WRITTEN INSTRUCTION: Quote word for word the entries below, starting at the line that contains "Click the gear settings sidebar icon" and stopping after the line that contains "pos(174,613)". Leave the pictures out of your answer.
[BEGIN PROVIDED INFORMATION]
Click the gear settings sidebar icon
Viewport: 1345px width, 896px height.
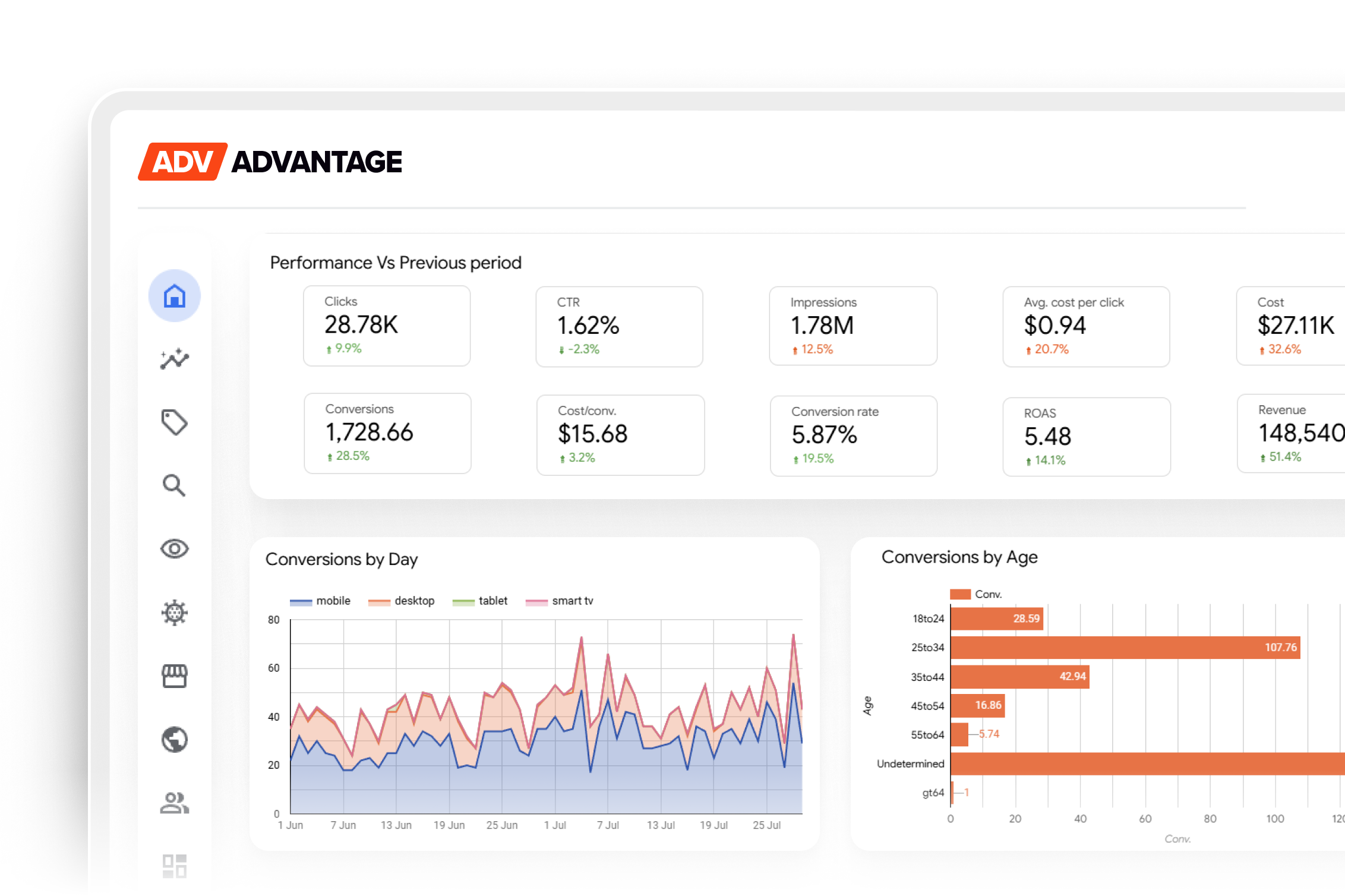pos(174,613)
[END PROVIDED INFORMATION]
[BEGIN PROVIDED INFORMATION]
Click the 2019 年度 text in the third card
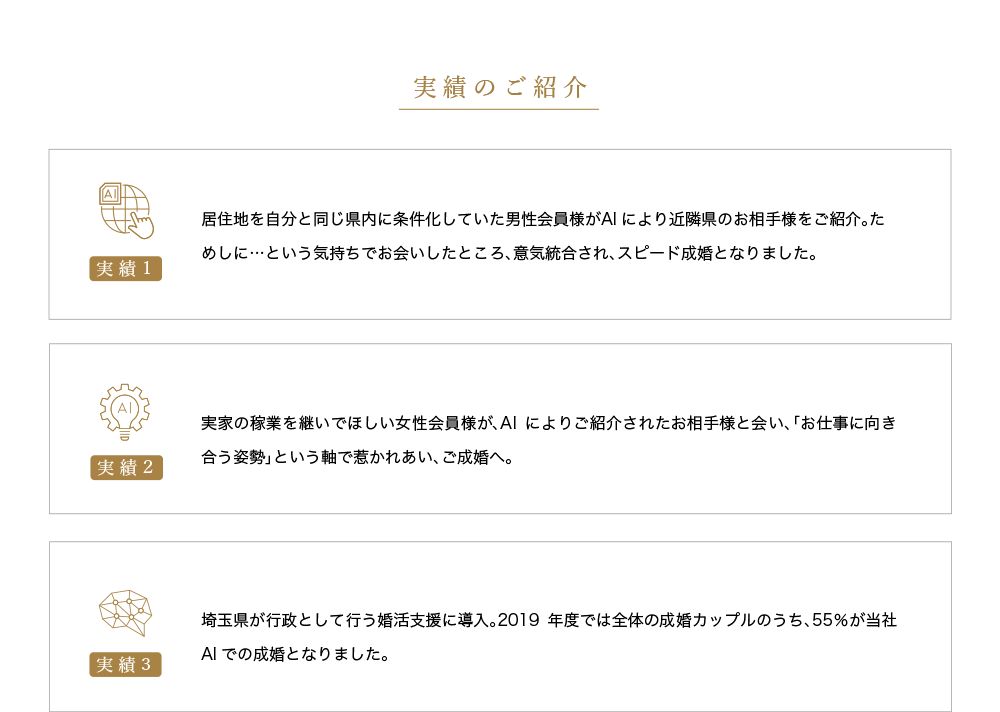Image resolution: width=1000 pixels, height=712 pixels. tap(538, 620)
[END PROVIDED INFORMATION]
FINISHED EXERCISE:
Click the gear settings sidebar icon
Viewport: 1345px width, 896px height.
pos(174,613)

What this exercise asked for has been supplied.